**Your goal:** Please retype the part of the mindfulness meditation article starting at "There were nearly" and ending at "writing, no cellphones.", keeping every word and punctuation mark unchanged.

START Reading text

Mindfulness meditation: It may be essential, but, boy, it isn’t easy
On the third day of silence and meditation, I said just 14 words, all of them in the course of chopping vegetables for dinner.
Days two, four and five were not much different.
I’m not the quiet type. But this was my idea. So earlier this year, I drove most of a day to reach Spirit Rock Meditation Center in Marin County to immerse myself in the practice of mindful meditation. To be still, clear of worry over career, my teenage sons’ futures, the renovations of our old house. To see whether I could stop -- just stop -- for five days and perhaps for a little bit each day afterward.
Not talking turned out to be easy.
Meditation, however, is hard work.
Defining ‘mindfulness’
In the last decade or so, meditation has gone mainstream -- practiced by buttoned-down professionals, prison inmates, public school students, Hollywood celebrities, even the military and, reportedly, Bill Clinton. It’s being studied by scientists for its effects on blood pressure, depression, pain and attention problems. In our racing-forward lives, we are reaching back thousands of years for wisdom about living.
There are hundreds of forms of meditation, but among the best known in the U.S. is mindfulness meditation, and that’s what I embraced at Spirit Rock.
Diana Winston, who lived for a time as a Buddhist nun and now is director of education at UCLA’s Mindful Awareness Research Center, defines it: “Paying attention to present moment experiences with open, curious attention and a willingness to be with what is.”
Defining the vocabulary of meditation
It’s spiritual but not religious – the way many people view their place in the universe these days. The idea is to gain clarity, wisdom and freedom, to end up feeling compelled to behave with integrity and compassion.
There were nearly 100 of us, who paid $460 to $885 (on a sliding scale) for the retreat called “Essential Dharma Meditation.” Our days were scheduled from 6 a.m. to 9:30 p.m. with sitting meditation, walking meditation, eating meditation, working meditation (chopping vegetables was my daily chore). No reading, no writing, no cellphones.
Getting started
Mark Coleman, one of my teachers at the retreat, says people typically arrive at Spirit Rock “exhausted [and] burned out.” After a couple of days, “this gets exaggerated, because we start feeling how completely exhausted we are. But “people usually leave feeling buoyant, grounded, more clear. Brightness in their eyes. Body more upright.”
When I checked in, I was assigned to a room with a twin bed, folding chair, bedside table and the smallest sink I’ve ever seen. I zeroed in on the only electronic item in the room and instantly thought to turn on NPR. But then I remembered: silence. It was just a clock, not a radio.
I felt apprehensive. I missed my husband. But I didn’t miss my BlackBerry.
Walking outside, a few minutes before dinner, my worries were calmed by the rolling, grassy hills and the wide-open sky. At least the setting was beautiful.

END Reading text
START Dataset section

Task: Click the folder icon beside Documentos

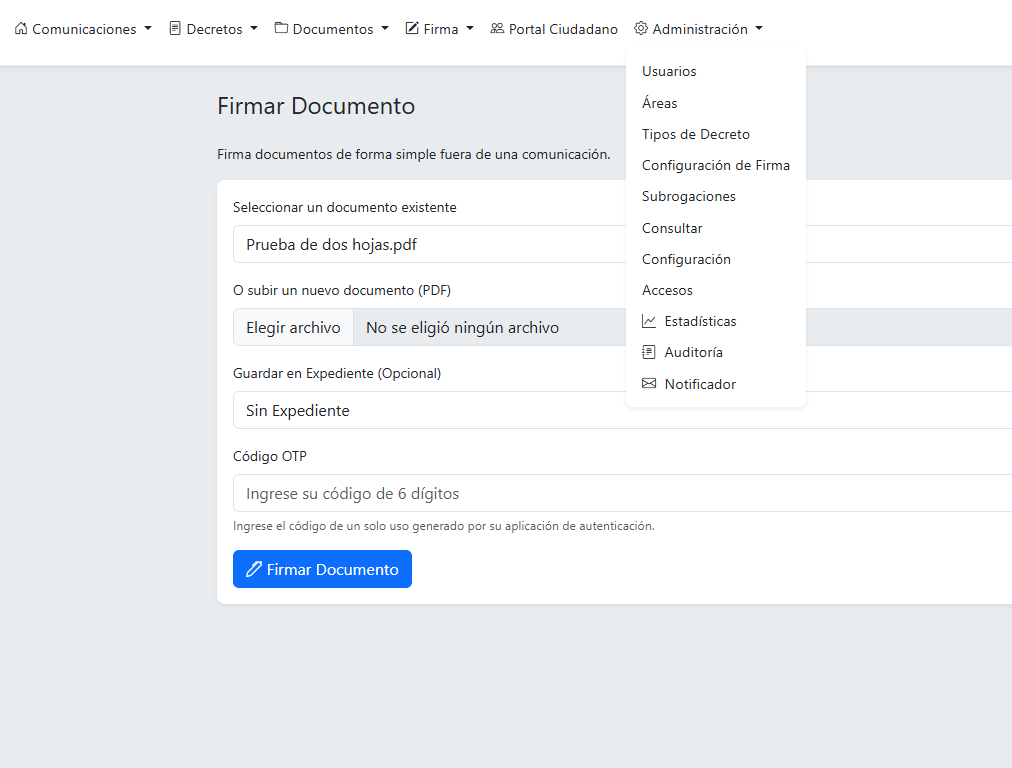Action: [x=281, y=29]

END Dataset section

**Response to this exercise:**
There were nearly 100 of us, who paid $460 to $885 (on a sliding scale) for the retreat called “Essential Dharma Meditation.” Our days were scheduled from 6 a.m. to 9:30 p.m. with sitting meditation, walking meditation, eating meditation, working meditation (chopping vegetables was my daily chore). No reading, no writing, no cellphones.